TASK – Rewrite the records from the line containing "ОККУПАЦИЯ. Записки старого" through the line containing "Россия. Эльдар Ахадов (52, 195)", both included, as a numbered list without blank lines.

RAW RECORDS –
-- Start --

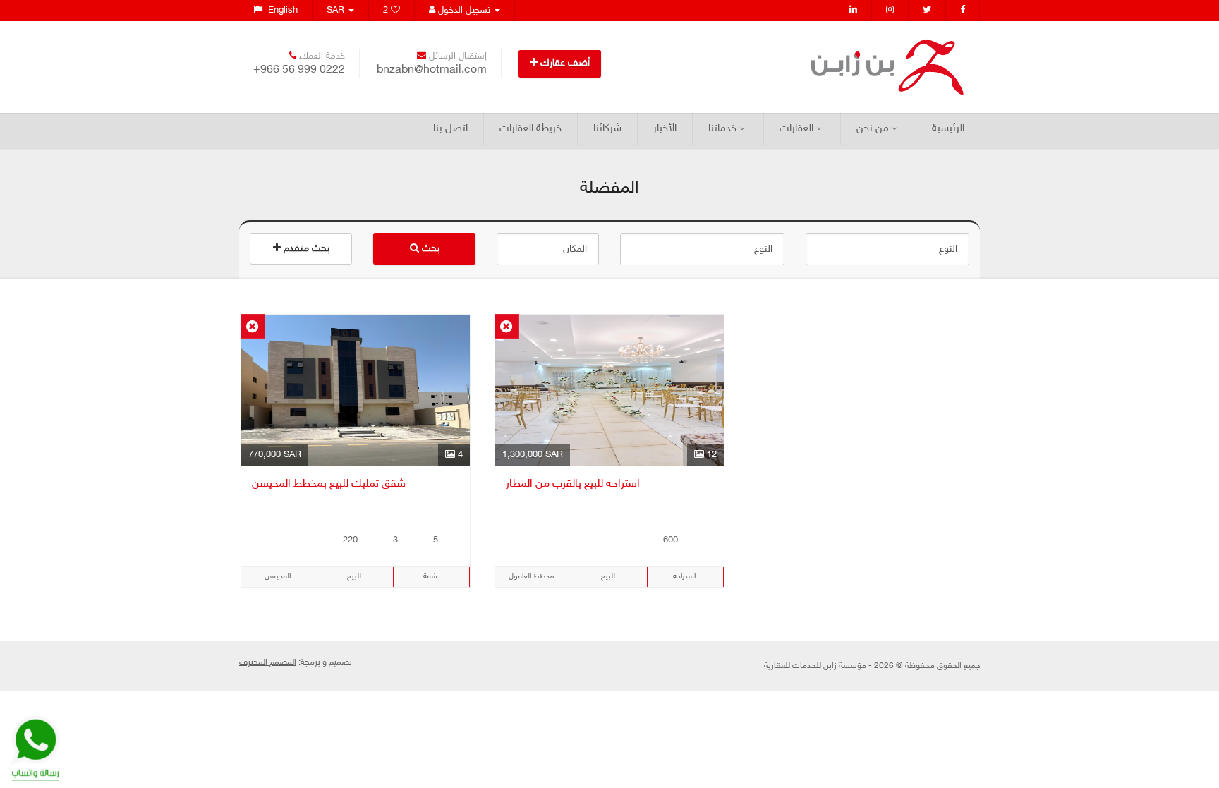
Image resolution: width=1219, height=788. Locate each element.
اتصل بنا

-- End --
-- Start --

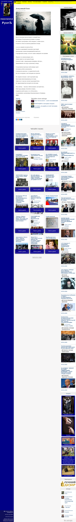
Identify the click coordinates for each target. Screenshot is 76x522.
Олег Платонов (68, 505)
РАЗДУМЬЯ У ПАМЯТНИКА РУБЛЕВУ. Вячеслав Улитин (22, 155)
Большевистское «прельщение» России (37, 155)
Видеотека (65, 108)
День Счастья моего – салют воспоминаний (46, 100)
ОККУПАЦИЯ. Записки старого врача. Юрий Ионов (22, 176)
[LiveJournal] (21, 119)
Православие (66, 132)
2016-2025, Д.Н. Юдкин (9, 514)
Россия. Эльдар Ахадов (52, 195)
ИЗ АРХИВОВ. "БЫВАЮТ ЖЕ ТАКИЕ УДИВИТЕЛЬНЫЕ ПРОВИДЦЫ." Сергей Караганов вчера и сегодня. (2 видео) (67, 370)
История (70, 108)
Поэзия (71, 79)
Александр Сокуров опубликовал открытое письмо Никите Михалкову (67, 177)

-- End --
-- Start --

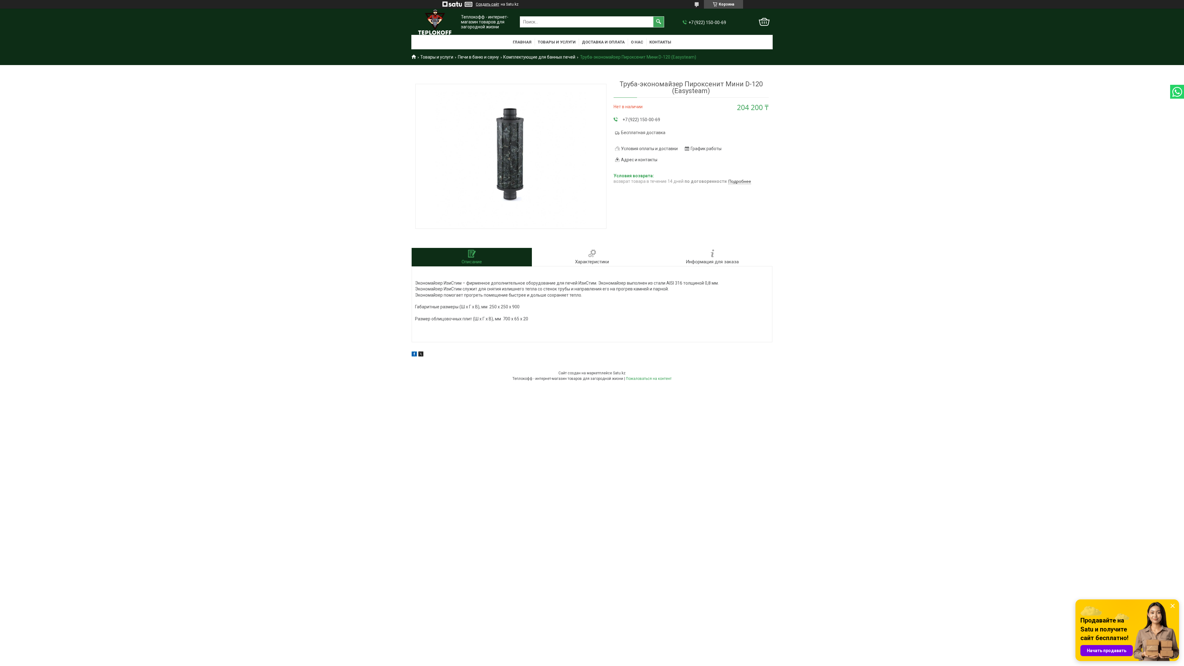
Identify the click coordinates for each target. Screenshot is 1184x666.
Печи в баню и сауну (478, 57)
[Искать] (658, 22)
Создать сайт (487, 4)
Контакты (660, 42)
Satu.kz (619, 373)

-- End --

WRITTEN SOLUTION –
1. ОККУПАЦИЯ. Записки старого врача. Юрий Ионов (22, 176)
2. [LiveJournal] (21, 119)
3. Православие (66, 132)
4. 2016-2025, Д.Н. Юдкин (9, 514)
5. Россия. Эльдар Ахадов (52, 195)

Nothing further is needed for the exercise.